For one second exactly, let me embrace you.
I know who I am.
I know who I want to be.
Maybe it’s a disorder, but to me autism is a lesson in details, and sincerity, and not-whispering.
Also, deep breaths.
Merceda
June 15, 2020 @ 8:44 am
‘He sees what the rest of us miss.’ Say that nice and loud! Those words really strike a chord. We all need to see (and hear) things from others’ perspectives. We need to re-learn empathy. We have two eyes and two ears … only one mouth. God designed us that way for a reason. Jack’s superpower of sight and insight … he can teach us all. Congratulations to both of you on finishing 10th grade. And cooking. 🙂
Ginger
June 15, 2020 @ 9:33 am
I live with 3 family members who have generalized anxiety disorder and that’s exactly how I would describe them – coming from a “place of no”. My husband even jokes about how he has to say no first to all the kids’ requests.
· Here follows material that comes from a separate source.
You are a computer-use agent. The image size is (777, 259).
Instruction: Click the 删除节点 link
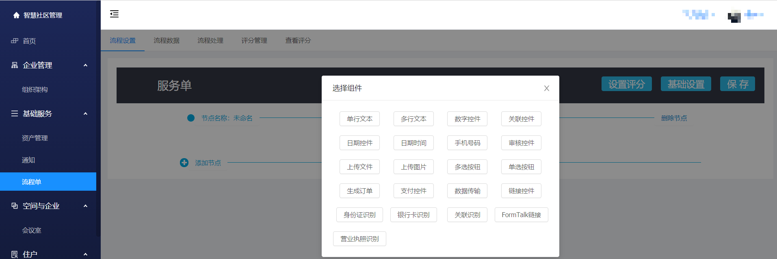(674, 118)
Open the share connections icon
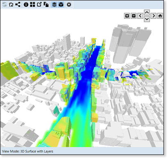This screenshot has width=168, height=159. (x=18, y=5)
Their immediate reaction to most things that originate outside themselves is a “no way” That doesn’t mean they don’t often change their mind but NO is definitely their visceral default response to everything from “hey let’s eat out tonight” to “it’s time to take a bath” to “this books sounds really good, want to try it?”. I mean who’s afraid of the idea of reading a book someone else suggested? – Well, I know at least 3 people. And the anger – yep the no usually sounds angry which feels weird when you just asked if they want to get ice cream with you.
cindytheseeker
June 15, 2020 @ 9:52 pm
Thank you for writing about “coming from a place of no.” This gave me great insight into what I’ve been experiencing with my preschooler son.
Betsy
June 16, 2020 @ 8:55 pm
Yes, the deep breaths!!
terismyth
June 22, 2020 @ 6:02 pm
Good post here. I can relate to the harsh words that you have experienced. It is a crazy time and people are acting crazy and unpredictable.
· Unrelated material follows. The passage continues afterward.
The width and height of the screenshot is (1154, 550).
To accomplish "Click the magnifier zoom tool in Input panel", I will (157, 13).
You are a good mom and I can relate to how tired you must be after cooking for a family of seven. I’ve been cooking for just my husband and me, but I still cook for a family of 6. Having fun baking sourdough, baking biscotti, raisin walnut bread, sweet potato sourdough and more. I’m always in the kitchen.
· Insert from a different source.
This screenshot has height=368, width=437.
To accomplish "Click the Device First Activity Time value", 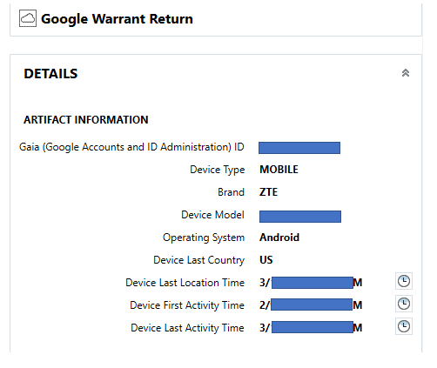I will [311, 305].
I’ve also taken to gardening more. I’m growing corn for the first time in 30 years. I planted 8 different varieties from sweet corn, blue corn, strawberry popcorn and more. It’s exciting to wake up each day and tend the garden. We also have 4 raised garden beds with squash, peppers, cucumbers, peas, beans, nasturtiums, carrots, radish, sunflowers, tomatoes and more.
Do have hope that your son will be in social situations and eventually talk about his autism. My son does. He has come a long way. He has a way to go, but I’m proud of him.
Stay cool. And congratulations on another year of completing high school!
Hugs
Teri
That mom
July 27, 2020 @ 3:13 pm
I relate to this so much. My children both have autism. My oldest child is 12. She will be 13 in October. My youngest child turned 11 in March. Hers is more severe than his is. They are both “level 1” autism. He would have been diagnosed with Aspergers while she would have been diagnosed with autism – assuming she was diagnosed at all. She had a 9 on the ADOS. The Pandemic has definitely made it more intense and more prevalent at my home. The schedule has been upset. My kids are messy anyway and i’m an “Essential worker” and no babysitter can keep the kids from making a massive disaster. They broke my couch and have caused several thousands of dollars worth of damage to my apartment. I’m homeschooling now and it is exhausting. I relate to all of the things you wrote.